Aufgabe>
Beantworte anhand des Textauszugs unten diese Fragen:
(a) Wie viel Prozent aller Frauen sind laut Corinna Reck von den Heultagen betroffen?
(b) Nach welcher Zeit klingen diese Stimmungsschwankungen in der Regel von allein ab?
(c) An welcher Klinik arbeitet Prof. Stephanie Krüger?

Textauszug>
┄┄┄┄┄┄┄┄┄┄
Weinen, wenn das Baby geboren ist - das passt nicht ins Bild der glücklichen Familie. Auf entsprechend wenig Verständnis stoßen Mütter, denen nach der Geburt nicht zum Lachen, sondern zum Weinen zumute ist. Postnatale depressive Verstimmungen treffen bis zu 15 Prozent aller Frauen. Je früher die Depressivität behandelt wird, desto leichter ist sie in den Griff zu bekommen.
Ärzte unterscheiden zwischen dem Babyblues und der postnatalen Depression oder Angststörung. "Von den Heultagen sind 50 bis 80 Prozent aller Frauen betroffen", sagt Corinna Reck vom Zentrum für Psychosoziale Medizin der Uniklinik Heidelberg. Ein Erklärungsansatz sei, dass es unter anderem aufgrund der hormonellen Umstellungen nach der Geburt zu Stimmungsschwankungen kommt, ergänzt Tamme Goecke, Oberarzt der Frauenklinik an der Uniklinik Erlangen.
Nach zwei Wochen klingen diese Stimmungsschwankungen in der Regel von allein ab. Dauert der Babyblues länger, kann er in eine postnatale Depression oder Angststörung übergehen, erklärt Reck, die leitende Psychologin einer speziellen Mutter-Kind-Station ist. Je schwerer die postnatale Depressivität ist, desto mehr litten die Frauen an Konzentrationsschwäche und Schlafstörungen, Müdigkeit und Lustlosigkeit, sie sind launig, teilnahmslos oder gereizt. Oft würden diese Symptome mit den erhöhten Anforderungen an die Mutter erklärt, sagt Goecke. "Sie werden hingenommen und nicht als schwerwiegende Symptome einer beginnenden Depression erkannt."
Es klingt paradox: Doch besonders Mütter, die sich schon lange ein Kind wünschen, Fehlgeburten erlitten oder eine komplizierte Schwangerschaft hatten, leiden häufiger an diesen postnatalen Störungen, erklärt Goecke. "Unsere Forschung zeigte auch, dass es bei einer normalen Geburt, bei der die Gebärende das Gefühl der Kontrolle hat, seltener zu postnatalen depressiven Symptomen kommt." Fühlt sich die Frau im Kreißsaal aber ausgeliefert, erhöhe sich das Risiko.
Postnatale Depressionen können auch andere Frauen erwischen. Besonders gefährdet sind Mütter, die sehr jung sind, schon früher unter Depressionen litten, in einer schwierigen Beziehung leben oder nur wenig Unterstützung durch den Partner bekommen, sagt Goecke. "Eine unbehandelte Depression erhöht das Risiko für weitere Depressionen", warnt Prof. Stephanie Krüger von der Klinik für Psychiatrie und Psychotherapie an der Charité in Berlin. "Wenn sich eine depressive Mutter aufgrund ihrer Erkrankung weniger mit dem Kind auseinandersetzt, kann dies die emotionale und kognitive Entwicklung des Kindes langfristig beeinträchtigen", fügt Goecke hinzu.
┄┄┄┄┄┄┄┄┄┄
Bereitgestellte Auflistung>
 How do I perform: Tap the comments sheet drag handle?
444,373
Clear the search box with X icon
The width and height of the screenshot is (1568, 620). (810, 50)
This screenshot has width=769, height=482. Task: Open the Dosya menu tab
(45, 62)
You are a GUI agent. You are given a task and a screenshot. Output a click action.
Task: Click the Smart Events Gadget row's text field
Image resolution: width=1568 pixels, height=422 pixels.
┄┄┄┄┄┄┄┄┄┄
Lösung>
(a) 50 bis 80 Prozent
(b) Nach zwei Wochen
(c) An der Klinik für Psychiatrie und Psychotherapie an der Charité in Berlin